The plaintiff in an ejectment suit sought to recover from the defendants a number of tracts of land aggregating upwards of 1,300 acres, all parts of what are known as the Samuel Smith grants, the exterior bounds of which inclose some 206,000 acres, but from which previously granted tracts having a combined surface of 86,000 acres had been excepted. Of the land in controversy the plaintiff claimed the full ownership of over 1,200 acres and the mineral rights under some 165 more. The court instructed a verdict for the defendants for 11 acres, and for the plaintiff for all the rest, except 4 acres, and the jury gave the last to the plaintiff. Such of the defendants as have sued out this writ of error seek the reversal of the entire judgment, in so far *866as it affects them, and in the alternative to set it a^ide as to certain tracts or interests claimed by them.

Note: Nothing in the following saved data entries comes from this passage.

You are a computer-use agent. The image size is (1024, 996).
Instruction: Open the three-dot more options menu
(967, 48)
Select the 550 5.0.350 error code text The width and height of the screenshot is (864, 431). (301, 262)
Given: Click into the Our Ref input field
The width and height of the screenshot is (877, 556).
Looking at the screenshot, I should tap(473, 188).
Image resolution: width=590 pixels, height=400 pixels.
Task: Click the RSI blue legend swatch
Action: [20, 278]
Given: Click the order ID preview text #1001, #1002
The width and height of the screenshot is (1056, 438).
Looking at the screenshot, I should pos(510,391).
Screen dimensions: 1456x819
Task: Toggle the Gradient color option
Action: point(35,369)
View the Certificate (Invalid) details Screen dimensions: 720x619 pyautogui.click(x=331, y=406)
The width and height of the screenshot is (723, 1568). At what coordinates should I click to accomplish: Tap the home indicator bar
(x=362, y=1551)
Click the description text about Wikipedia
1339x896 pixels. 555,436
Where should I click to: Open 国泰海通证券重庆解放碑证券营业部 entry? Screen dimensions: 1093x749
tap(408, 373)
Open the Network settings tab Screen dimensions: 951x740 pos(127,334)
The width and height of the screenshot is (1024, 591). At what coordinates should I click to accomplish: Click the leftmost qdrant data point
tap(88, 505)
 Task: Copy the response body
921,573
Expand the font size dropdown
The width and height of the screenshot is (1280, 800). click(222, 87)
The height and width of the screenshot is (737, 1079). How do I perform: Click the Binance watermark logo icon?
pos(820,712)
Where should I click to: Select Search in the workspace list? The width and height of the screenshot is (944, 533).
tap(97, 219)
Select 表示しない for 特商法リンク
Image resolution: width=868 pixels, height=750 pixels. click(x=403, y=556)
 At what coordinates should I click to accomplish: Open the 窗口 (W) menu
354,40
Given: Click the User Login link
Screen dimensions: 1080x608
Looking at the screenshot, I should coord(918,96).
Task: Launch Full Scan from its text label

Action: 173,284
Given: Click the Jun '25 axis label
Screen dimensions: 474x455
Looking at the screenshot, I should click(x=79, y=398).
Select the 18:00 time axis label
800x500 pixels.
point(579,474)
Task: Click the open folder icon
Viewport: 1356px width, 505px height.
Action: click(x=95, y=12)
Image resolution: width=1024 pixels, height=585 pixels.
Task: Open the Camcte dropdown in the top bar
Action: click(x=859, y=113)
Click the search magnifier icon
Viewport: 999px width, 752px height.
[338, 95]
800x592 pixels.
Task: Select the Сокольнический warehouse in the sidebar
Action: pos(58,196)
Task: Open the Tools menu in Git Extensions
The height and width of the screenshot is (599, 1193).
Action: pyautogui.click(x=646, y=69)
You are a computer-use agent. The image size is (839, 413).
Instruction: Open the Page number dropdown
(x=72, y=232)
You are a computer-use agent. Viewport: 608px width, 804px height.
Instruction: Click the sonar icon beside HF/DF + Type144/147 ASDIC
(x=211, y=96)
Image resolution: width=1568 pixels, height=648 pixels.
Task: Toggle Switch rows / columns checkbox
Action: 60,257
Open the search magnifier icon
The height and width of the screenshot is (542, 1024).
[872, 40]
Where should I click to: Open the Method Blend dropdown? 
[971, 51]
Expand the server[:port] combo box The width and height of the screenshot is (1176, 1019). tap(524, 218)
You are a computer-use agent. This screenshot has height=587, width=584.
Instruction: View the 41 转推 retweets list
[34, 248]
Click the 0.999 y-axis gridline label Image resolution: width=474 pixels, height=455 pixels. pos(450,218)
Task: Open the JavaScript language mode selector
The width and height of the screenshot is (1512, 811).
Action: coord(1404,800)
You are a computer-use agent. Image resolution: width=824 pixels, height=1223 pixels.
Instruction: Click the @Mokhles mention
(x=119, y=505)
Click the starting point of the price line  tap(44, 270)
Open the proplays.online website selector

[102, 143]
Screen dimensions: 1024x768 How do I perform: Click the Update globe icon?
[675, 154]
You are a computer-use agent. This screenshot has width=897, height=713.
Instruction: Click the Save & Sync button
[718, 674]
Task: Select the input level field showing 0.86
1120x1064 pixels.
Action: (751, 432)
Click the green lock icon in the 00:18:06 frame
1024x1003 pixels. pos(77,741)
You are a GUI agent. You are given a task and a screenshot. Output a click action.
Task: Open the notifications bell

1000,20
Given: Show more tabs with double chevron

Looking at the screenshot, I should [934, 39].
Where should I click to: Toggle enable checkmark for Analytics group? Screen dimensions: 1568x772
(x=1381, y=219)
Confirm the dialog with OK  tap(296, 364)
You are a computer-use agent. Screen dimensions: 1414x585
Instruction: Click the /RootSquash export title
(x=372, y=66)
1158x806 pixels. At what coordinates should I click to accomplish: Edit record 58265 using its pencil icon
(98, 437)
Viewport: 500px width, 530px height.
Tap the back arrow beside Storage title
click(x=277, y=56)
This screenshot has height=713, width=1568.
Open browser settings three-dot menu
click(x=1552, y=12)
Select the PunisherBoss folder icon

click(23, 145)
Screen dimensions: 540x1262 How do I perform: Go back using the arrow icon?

Such of their objections as go to the whole case assail the admission of certain evidence given by the plaintiff for the purpose of sustaining the burden of proof resting upon it to locate the exterior boundaries of the'Smith grants, and to show that none of the land within those boundaries, but excepted from the grants, included any part of the land claimed by defendants. We cannot feel that there is any substantial merit in any of .them. The exterior lines of the Smith grant have been before established in other cases. There appears to be no real question as to their location. We do not find it necessary or expedient to consider whether any of the somewhat.meticulous objections made to some of the testimony of one of the surveyors produced by the plaintiff are as a matter of technical law well founded. If all of them in which there is any shadow of substance are sustained, there would be enough proof left to justify the instruction given by the court that the plaintiff had shown an undisputed record title to all those portions of the Smith grants included in this litigation. The evidence by which the plaintiff attempted to show that none of the land it sought to recover was included in any of the tracts excepted from the Smith grants was, under the West Virginia law as we understand it, both admissible and, in the absence of any attempt at rebuttal, conclusive. Winding Gulf Colliery Co. v. Campbell et al., 72 W. Va. 474, 78 S. E. 384; Hector Coal Land Co. v. Jones et al., 79 W. Va. 627, 92 S. E. 102.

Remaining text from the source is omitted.